Horror is one of the most vital genres in film as it has influenced and changed the way audiences look at themselves, culture, and the history of film itself. In Kevin Hefferman’s book Ghouls, Gimmicks, and Gold: Horror Films and the American Movie Business, 1953-1968, Hefferman examines the business of horror from ’53 (the beginning of the 3-D cycle of films) to ’68 (the release of George A. Romero’s nihilistic Night of the Living Dead and the birth of adult horror).
Hefferman breaks up his book in chapters specific to an era of film that not only changed the business of the genre but also made a cultural impact on audiences. In the opening chapter “Horror in Three Dimensions” he delves into how the success of House of Wax and Creature from the Black Lagoon (among others) altered the business during the first 3-D boom.
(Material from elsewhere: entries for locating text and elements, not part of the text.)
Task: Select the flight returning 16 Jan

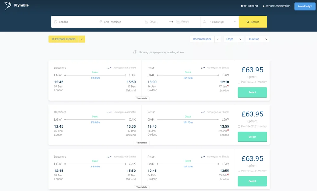Action: pyautogui.click(x=252, y=92)
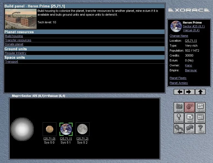Viewport: 213px width, 163px height.
Task: Open the Planet Fleets link
Action: (x=178, y=78)
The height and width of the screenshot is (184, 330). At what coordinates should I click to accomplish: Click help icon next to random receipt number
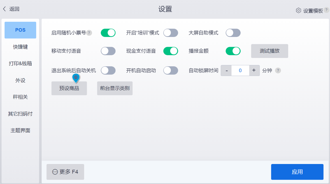[89, 33]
In the chapter “The Color of Blood” the success of Hammer Films is examined which added luscious color and sex to the gothic horror film adding new life to a genre that was slowly in a downward spiral. Hefferman also goes into AIP’s Poe adaptations with Vincent Price (“A Sissified Bela Lugosi”), the impact of grind house and art films (“Grind House or Art House?”), the impact of television on the industry and business (“Television Syndication and the Birth of the ‘Orphans’”), and several others culminating with the release of Night of the Living Dead and how it changed the industry (“Family Monsters and the Urban Matinees”).
Heffernan’s book is not one that recycles reviews and critics of any of the films discussed but rather goes into detail on how these films impacted the industry and signaled a shift and change in the way not only audiences but filmmakers saw the industry and genre. The ‘50s and ‘60s saw such a diverse array of films being released that the reasons for the many shifts has always fascinated and confounded the industry and Heffernan does a great job of breaking it down here (at least in terms of the American movie business).
The people that will get the most from this book are those who want to know why and how the horror film endured through so many changes in the ‘50s and ‘60s but even the casual horror fan will enjoy Hefferman’s non-academic style which makes everything more accessible to the casual reader (it could have been real easy for a book such as this to become too academic).